The ‘Avon ladies’ of Pakistan selling contraception door to door

Thursday, June 2, 2016

From 8am to 4pm, 25-year-old Samina Khaskheli travels door-to-door in rural Pakistan handing out free samples of condoms, birth control pills, and intrauterine devices.

“I was told ‘This is sinful’,” Samina says about the initial opposition to her selling birth control. She took the job warily. Her off-the-map village, Allah Bachayo Khaskheli, is home to roughly 1,500 people in the country’s south-eastern Sindh province. The flatlands are covered by livestock, and economic desperation leaves women toiling alongside men as farmhands, livestock breeders and cotton pickers.
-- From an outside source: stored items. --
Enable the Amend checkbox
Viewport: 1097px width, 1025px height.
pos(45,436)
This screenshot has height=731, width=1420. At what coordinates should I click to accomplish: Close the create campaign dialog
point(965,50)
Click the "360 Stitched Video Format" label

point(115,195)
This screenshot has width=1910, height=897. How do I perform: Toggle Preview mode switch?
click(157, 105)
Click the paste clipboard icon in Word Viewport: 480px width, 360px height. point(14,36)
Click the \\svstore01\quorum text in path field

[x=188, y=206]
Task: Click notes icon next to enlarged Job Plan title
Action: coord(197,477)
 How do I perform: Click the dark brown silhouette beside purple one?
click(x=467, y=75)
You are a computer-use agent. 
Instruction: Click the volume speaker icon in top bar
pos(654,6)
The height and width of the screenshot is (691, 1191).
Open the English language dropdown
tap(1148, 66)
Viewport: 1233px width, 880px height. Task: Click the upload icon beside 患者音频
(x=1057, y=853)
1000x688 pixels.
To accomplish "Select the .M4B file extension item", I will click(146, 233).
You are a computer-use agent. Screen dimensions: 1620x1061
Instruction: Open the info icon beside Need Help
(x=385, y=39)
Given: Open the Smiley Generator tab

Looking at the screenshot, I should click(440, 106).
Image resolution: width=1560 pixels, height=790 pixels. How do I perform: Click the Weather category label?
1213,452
Samina is a worker for the Marginalised Area Reproductive Health Viable Initiative – Marvi – once a popular emblem of female independence in Sindhi folklore. Today, Marvi refers to a network of literate or semi-literate village women aged 18 to 40 who travel door-to-door selling contraceptives. “In our village, there was no information about family planning. Many women died during childbirth,” says Samina about what inspired her to join.

Trained by the Karachi-based Health and Nutrition Development Society (Hands), roughly 1,600 Marvis are dispersed throughout Pakistan’s remotest villages, where government healthcare facilities are scant or nonexistent. In the Sanghar district where Samina’s village is located, at least 400 Marvis fill a gap left by a lack of government funded lady health workers (LHWs).